From: Robert J. Bradbury (bradbury@aeiveos.com)
Date: Sun Mar 19 2000 - 06:08:09 MST
On Sat, 18 Mar 2000, Spike Jones wrote:
> > From: Spike Jones <spike66@ibm.net>, Thu, 16 Mar 2000
>
> > Do you have a plan to move Phobos' orbit?
>
> Ja, that thing's gotta go. Out. {8^D Amara I realize
> I am making light of a verrry difficult task,
Not really Spike. You should preface all of your discussions with
the assumptions wMNT or woMNT. Technically speaking, to be completely
accurate, you need "with" Self-Replicating Assemblers (wSRA) with a
relatively general "hard" (C/Si/Fe/Al) construction capability.
Those are likely doable with MEMS.
In my calculations for planetary dismantlement, I've used
highly conservative figures for solar collector areal mass
(1 kg/m^2). The disassembly times for the Moon, Phobos,
Deimos and Mars respectively are 67, 113, 109 and 175 days(!).
The moon wins because of its large area and greater insolation.

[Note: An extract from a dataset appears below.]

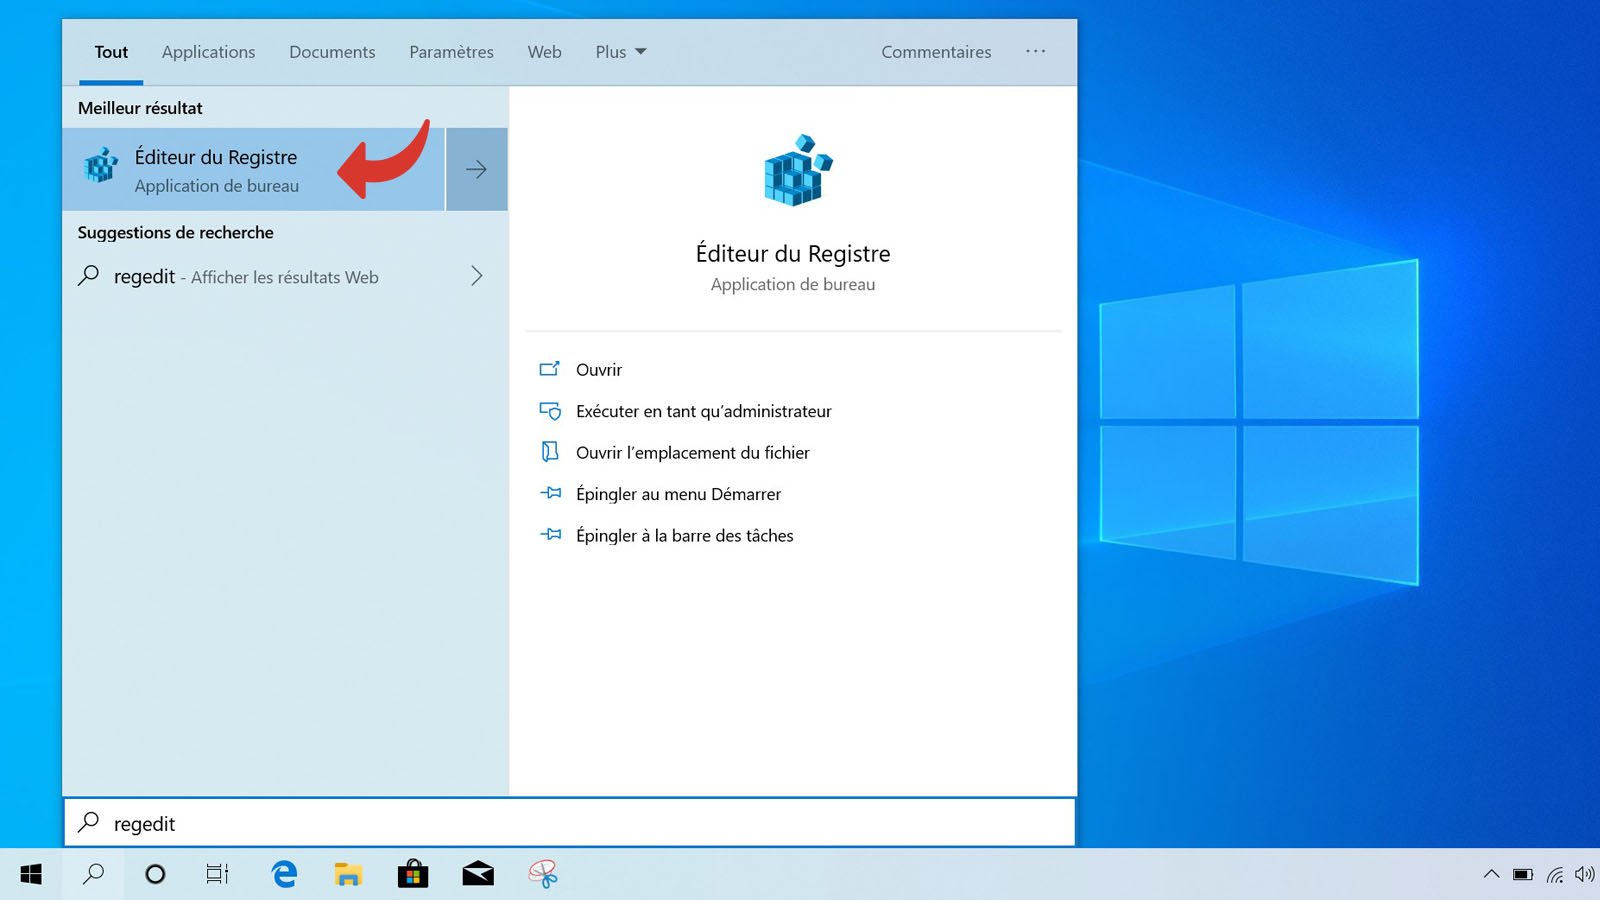The image size is (1600, 900).
Task: Click the regedit search input field
Action: tap(569, 823)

Phobos and Deimos have slow ramp times due to their small
surface area for collectors, Mars is handicapped by the
gravity well.
If you are more aggressive with your areal density, you
can push these times much faster. That has to be offset
by probable element limitations for the machines you need
to build. Until you get an engineering team together
to work out the element requirements for things like
the solar collectors and mass drivers, its difficult
to refine this any further. In addition I suspect
the composition of Phobos & Deimos is relatively
unclear (densities around 3.3 g/cm^3).
> but recall that the discussion started with theoretical strength
> calcs for an earth synchronous cable, and my contention
> is that with materials we have now, we are not there yet.
> With Mars, we might have materials that are just strong enough.

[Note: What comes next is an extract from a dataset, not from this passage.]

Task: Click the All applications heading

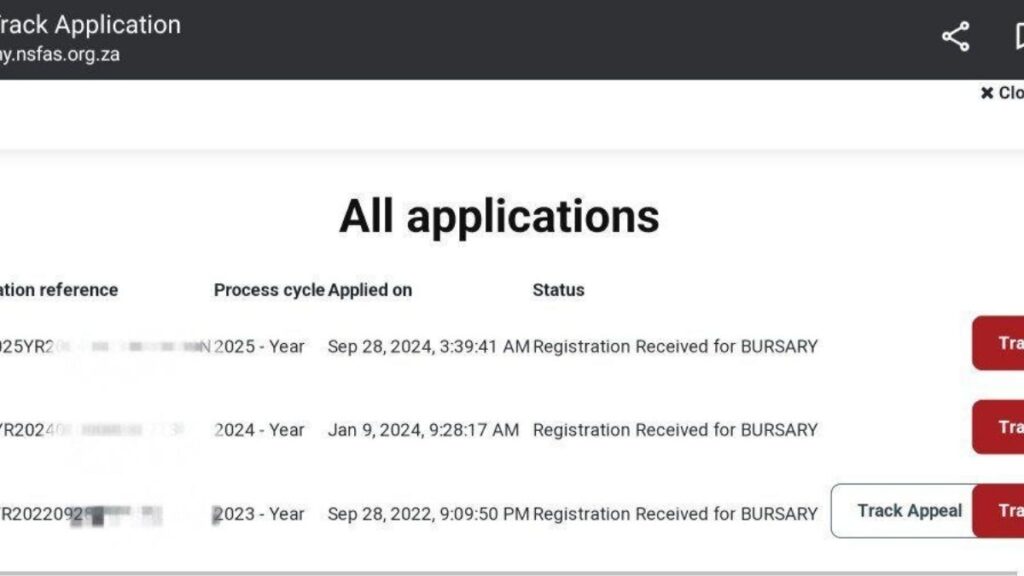Action: click(x=501, y=215)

Spike, I think you should send a note to Landis if you have
questions about this. I've got his email address if you need it.
He has responded to my posts in the past.
>
> > Therefore, your tower in Mars synchronous orbits looks to me that it
> > is in a bit of danger from Phobos and its hypothetical ring.
>
> Ja. Well, maybe this whole notion really isnt a go. {8-[
> Damn. Unless we can figure out a way to clean up all
> that space dust. spike
You have to send out the MEMS cleaning bots to sweep it
off the solar collectors and bring it back as an additional
mass resource. :-] Or if its got any charge on it you
could use electrical field ram-scoop to funnel it into
your manufacutring plants.
R.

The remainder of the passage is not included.